Wählen, bis das Ergebnis passt?

Jetzt wird in Thüringen gewählt, bis das Ergebnis passt? Liebe Politiker und Medien, bitte die Wähler nicht vergessen! Die haben sich das absurde Schauspiel gemerkt. Ich habe ein ganz ungutes Gefühl. Die AfD wird noch mehr Stimmen bekommen.

Paul Nemec, Sachsenheim

Historisch gemeinsame Ziele

Ich möchte dem Politologen Claus Leggewie in dem Interview in einem Punkt widersprechen: In den 1920ern und 30ern haben nicht nur der rechte Rand und die extremistische "Mitte" die Republik zu Fall gebracht, sondern auch die KPD. Es ist keine "Lebenslüge des Bürgertums", sondern eine Tatsache, dass die stalinistische Thälmann-KPD in den Jahren vor 1933 das atemberaubende Kunststück fertiggebracht hat, als Hauptfeind nicht etwa die NSDAP, sondern die SPD ("Sozialfaschisten" haben sie sie genannt) zu identifizieren.
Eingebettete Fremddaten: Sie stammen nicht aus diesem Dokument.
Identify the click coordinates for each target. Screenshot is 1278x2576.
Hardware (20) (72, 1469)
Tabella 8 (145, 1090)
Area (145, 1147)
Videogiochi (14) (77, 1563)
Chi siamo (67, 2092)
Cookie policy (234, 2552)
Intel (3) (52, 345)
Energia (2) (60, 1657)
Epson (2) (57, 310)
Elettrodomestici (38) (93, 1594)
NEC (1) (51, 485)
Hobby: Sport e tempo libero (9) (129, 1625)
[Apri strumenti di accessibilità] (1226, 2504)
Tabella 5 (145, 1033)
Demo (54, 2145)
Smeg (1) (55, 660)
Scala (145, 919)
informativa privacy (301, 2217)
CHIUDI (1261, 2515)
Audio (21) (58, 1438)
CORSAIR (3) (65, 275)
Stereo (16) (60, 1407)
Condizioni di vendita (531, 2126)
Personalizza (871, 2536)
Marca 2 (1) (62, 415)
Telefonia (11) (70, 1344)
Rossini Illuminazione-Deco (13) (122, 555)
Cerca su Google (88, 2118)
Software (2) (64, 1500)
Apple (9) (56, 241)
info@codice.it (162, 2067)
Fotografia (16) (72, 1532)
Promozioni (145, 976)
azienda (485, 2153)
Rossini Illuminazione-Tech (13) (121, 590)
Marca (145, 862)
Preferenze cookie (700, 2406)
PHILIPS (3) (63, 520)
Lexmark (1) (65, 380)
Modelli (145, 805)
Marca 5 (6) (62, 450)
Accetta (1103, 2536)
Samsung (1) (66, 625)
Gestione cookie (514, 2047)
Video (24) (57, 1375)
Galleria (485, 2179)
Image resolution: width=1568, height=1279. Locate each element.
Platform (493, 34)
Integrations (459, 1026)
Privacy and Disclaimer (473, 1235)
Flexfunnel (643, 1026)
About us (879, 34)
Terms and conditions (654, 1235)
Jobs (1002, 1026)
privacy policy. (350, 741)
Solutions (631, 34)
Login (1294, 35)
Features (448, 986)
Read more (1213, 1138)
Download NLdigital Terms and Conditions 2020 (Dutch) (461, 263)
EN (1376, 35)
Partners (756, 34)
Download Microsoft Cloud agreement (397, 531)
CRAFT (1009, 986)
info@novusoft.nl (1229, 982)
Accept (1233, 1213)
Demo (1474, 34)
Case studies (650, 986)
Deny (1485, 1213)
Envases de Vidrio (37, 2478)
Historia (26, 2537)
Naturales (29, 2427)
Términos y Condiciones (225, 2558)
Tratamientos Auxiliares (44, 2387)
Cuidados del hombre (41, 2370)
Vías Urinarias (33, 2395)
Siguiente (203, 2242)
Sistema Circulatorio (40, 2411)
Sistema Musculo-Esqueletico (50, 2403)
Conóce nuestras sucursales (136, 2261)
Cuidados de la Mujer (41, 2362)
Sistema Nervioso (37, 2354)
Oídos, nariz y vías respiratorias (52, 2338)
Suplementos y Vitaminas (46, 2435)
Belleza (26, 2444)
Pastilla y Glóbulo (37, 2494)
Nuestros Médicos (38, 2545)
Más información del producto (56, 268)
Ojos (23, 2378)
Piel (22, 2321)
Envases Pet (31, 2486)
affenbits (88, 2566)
Mit den Nazis teilten sie das Ziel "Hauptsache, weg mit dem (kapitalistischen) System". Dieser irrsinnige Fehler, der auch viele Kommunisten das Leben gekostet hat, hängt noch immer wie ein Mühlstein um den Hals der Linken - auch wenn sich ein Großteil der Linkspartei heute zur Demokratie und zum Parlamentarismus bekennt. Aber die Grenze zu jenen, denen der Kampf gegen das "System" wichtiger ist als der Zusammenhalt der Demokraten, ist unscharf. Es gibt auch heute einen unappetitlichen Bereich, in dem die AfD und Teile der Linken sich berühren, etwa bei den grotesken Sympathien für einen Schwule hassenden, nationalistischen, militaristischen Diktator wie Wladimir Putin.

Dr. Oliver Thomas Domzalski, Hamburg

Linken-Verfolgung unangebracht

Die Büchse der Pandora wurde geöffnet, durch das unwürdige Verhalten von FDP und CDU während der Wahl in Thüringen.

Wie ist es möglich, dass Parteien, die sich als liberal beziehungsweise christlich bezeichnen, mit dem faschistischen und rassistischen Teil der AfD zusammen den Wahlsieger Ramelow zu Fall bringen. Auch wenn sich die Bundespartei der CDU distanziert, trifft sie eine erhebliche Schuld an dem Debakel in Thüringen. CDU und FDP haben es bis jetzt nicht geschafft, die Partei der Linken als eine demokratische Kraft anzuerkennen, die sie ohne Zweifel inzwischen ist. In den Augen von CDU und FDP werden die Linken gern mit den Rechtsextremen gleichgesetzt. Das ist schändlich. Dieses zwanghafte Verhalten, Linke zu diskreditieren, wurde bereits früher angewandt, man erinnere sich etwa an die Rote-Socken-Kampagne.

Dabei muss man wissen, dass die CDU jahrzehntelang von Altnazis durchsetzt war. Die Partei hatte keine Scham, sich dieser Leute zu bedienen, obwohl sie sehr wohl Kenntnis von deren Vergangenheit hatte. Gerade wenn man das bedenkt, sollte man sich von rechtsextremen Kreisen stark abgrenzen. Man hat einen tüchtigen linken Ministerpräsidenten verhindert, es wurde gemeinsame Sache mit der Höcke-AfD gemacht, einer besonders hässlichen Variante der AfD. Wie immer man zu den Linken stehen mag, der Terror kommt vom rechten Rand. Die Aversion, mit der die CDU die Linke verfolgt, entbehrt der Grundlage. In ihrem Wahn sind Linke eine Gefahr, um sie zu verhindern, ist ihnen anscheinend jedes Mittel recht. Ausgerechnet der sehr vernünftige Politiker Bodo Ramelow wird Opfer der Paranoia von CDU und FDP.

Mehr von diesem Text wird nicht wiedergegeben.